[Stored items]
——————————

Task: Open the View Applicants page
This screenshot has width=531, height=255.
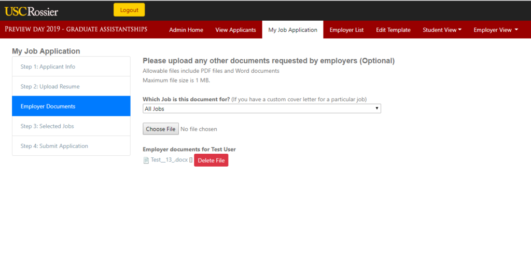Action: (x=235, y=30)
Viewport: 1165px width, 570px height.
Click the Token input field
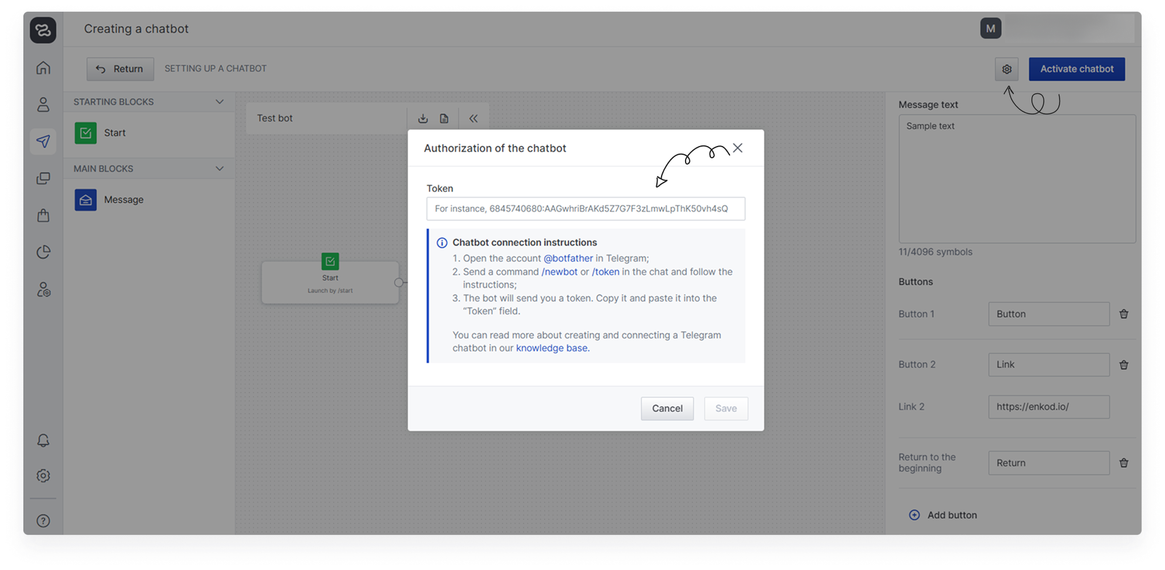click(585, 209)
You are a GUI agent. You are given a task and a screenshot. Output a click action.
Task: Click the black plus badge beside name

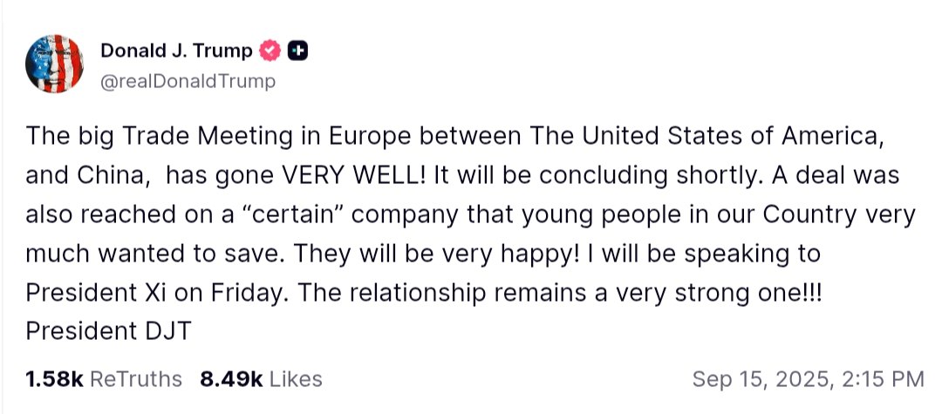tap(297, 51)
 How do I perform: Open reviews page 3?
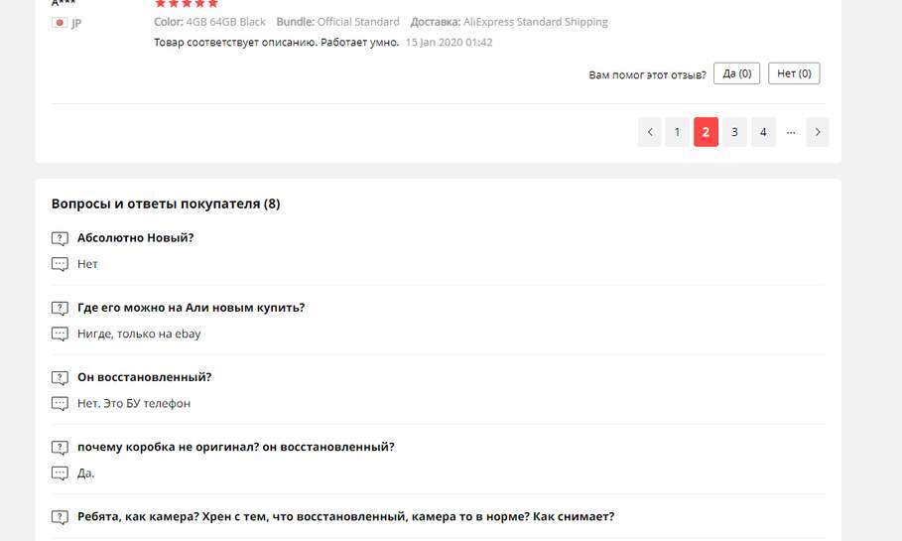pyautogui.click(x=734, y=132)
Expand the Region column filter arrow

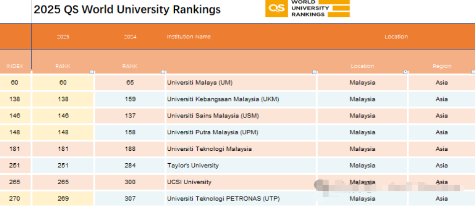click(471, 72)
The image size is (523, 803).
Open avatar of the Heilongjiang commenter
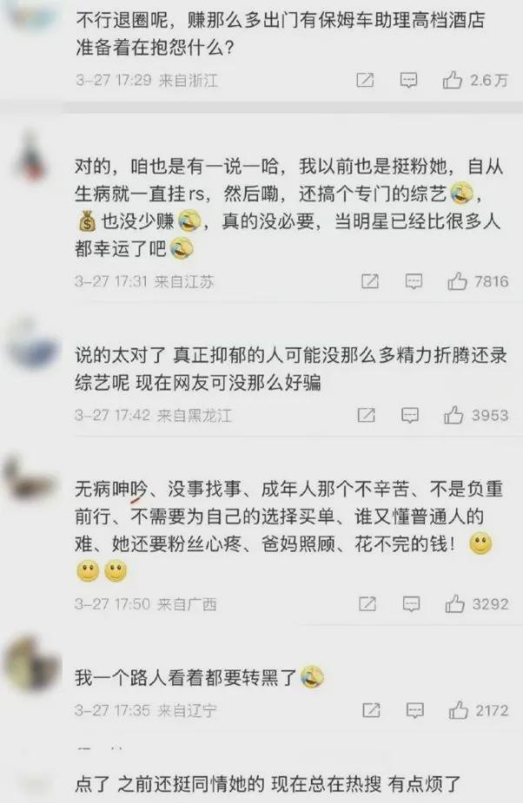click(x=32, y=344)
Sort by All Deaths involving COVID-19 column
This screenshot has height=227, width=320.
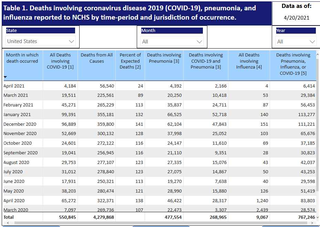point(60,61)
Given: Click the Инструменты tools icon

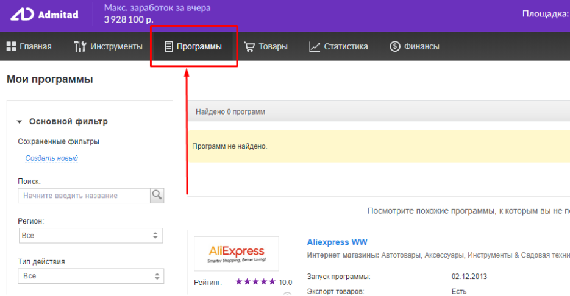Looking at the screenshot, I should click(x=80, y=46).
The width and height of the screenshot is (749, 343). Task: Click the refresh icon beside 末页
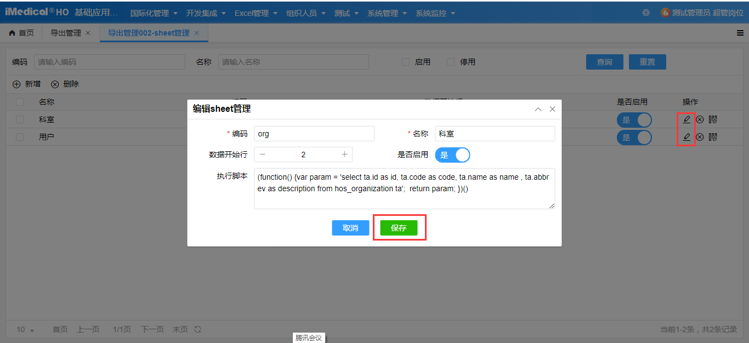[x=197, y=329]
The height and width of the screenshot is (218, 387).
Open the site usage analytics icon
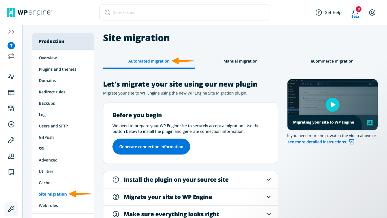(11, 77)
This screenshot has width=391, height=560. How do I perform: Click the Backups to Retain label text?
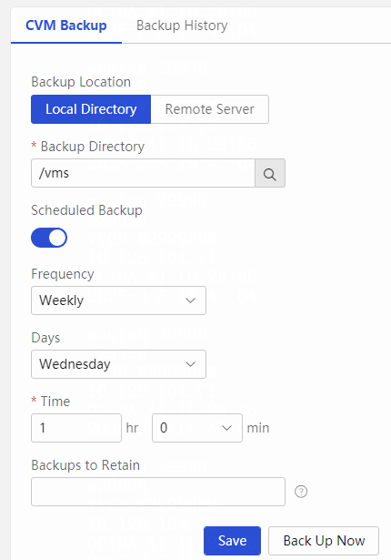(x=85, y=465)
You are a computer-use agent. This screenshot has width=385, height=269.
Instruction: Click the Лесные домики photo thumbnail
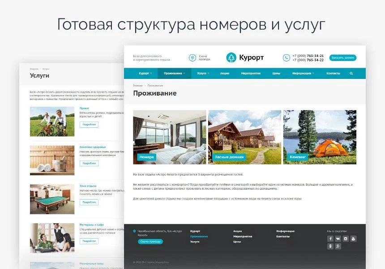pyautogui.click(x=245, y=137)
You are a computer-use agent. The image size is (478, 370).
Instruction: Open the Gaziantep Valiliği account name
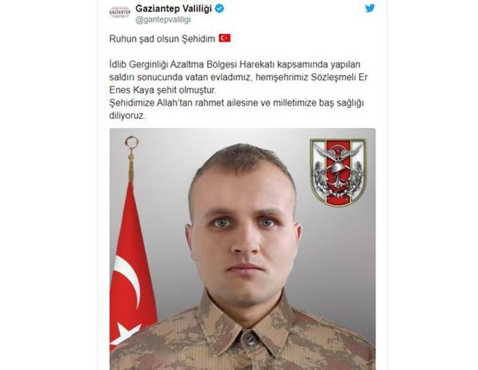click(173, 9)
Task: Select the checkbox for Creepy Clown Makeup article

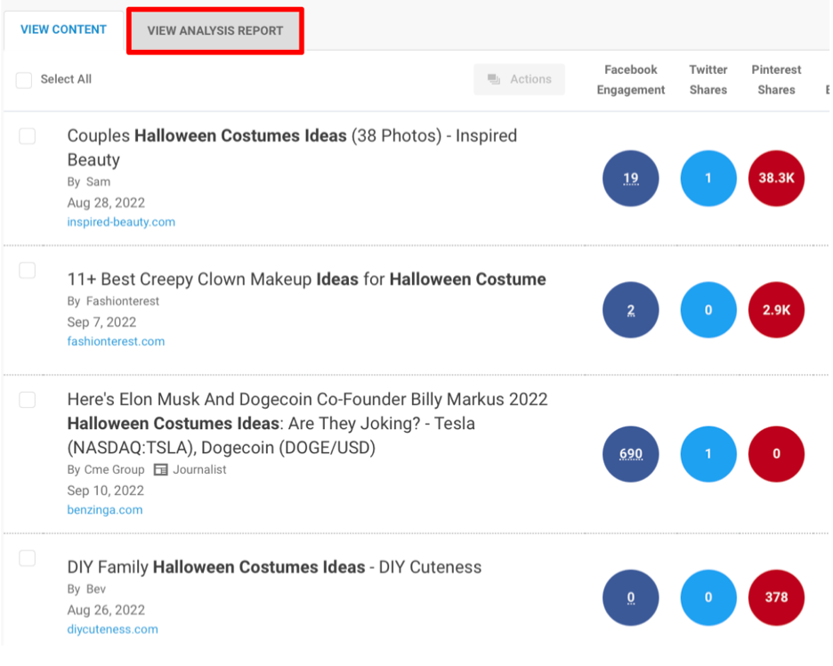Action: 28,271
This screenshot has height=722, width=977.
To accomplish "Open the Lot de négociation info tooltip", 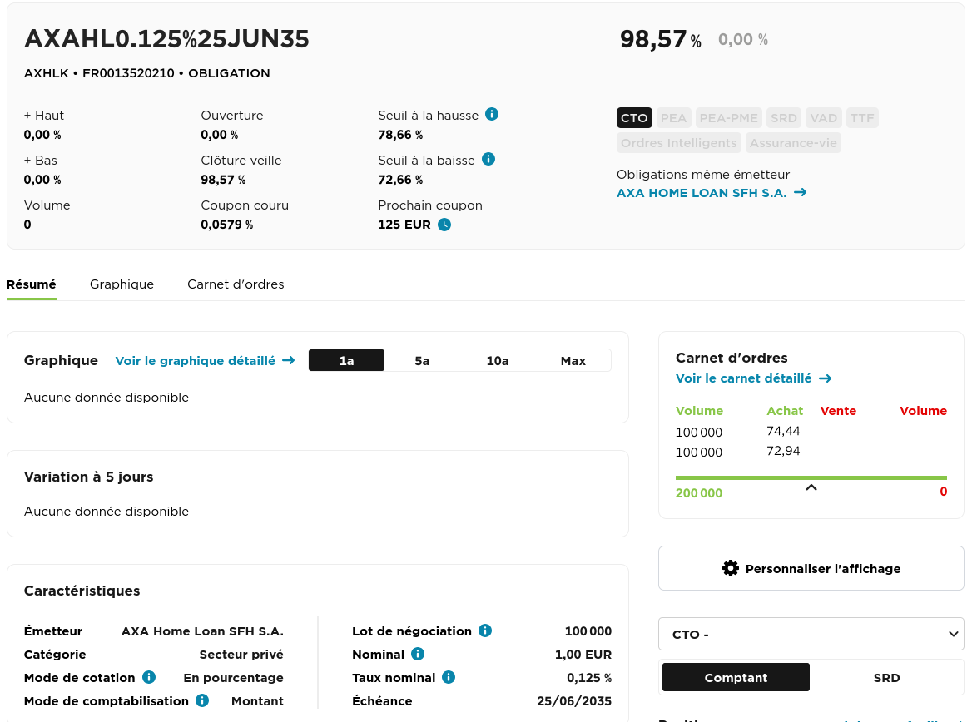I will 484,631.
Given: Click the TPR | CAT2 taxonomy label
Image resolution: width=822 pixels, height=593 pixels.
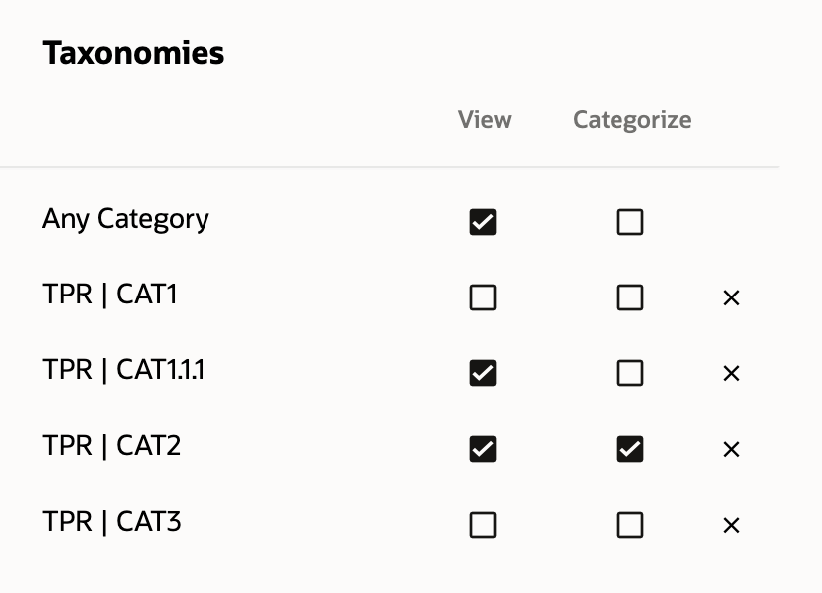Looking at the screenshot, I should [x=112, y=446].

——————————

• INSTRUCTIONS FOR THE TASK:
All lines from the one with "Image resolution: width=822" through the end of the records above must be reproduced exactly, both ends included, and the pictures must be left out.

• RESULT FOR THIS TASK:
Image resolution: width=822 pixels, height=593 pixels.
Looking at the screenshot, I should [x=112, y=446].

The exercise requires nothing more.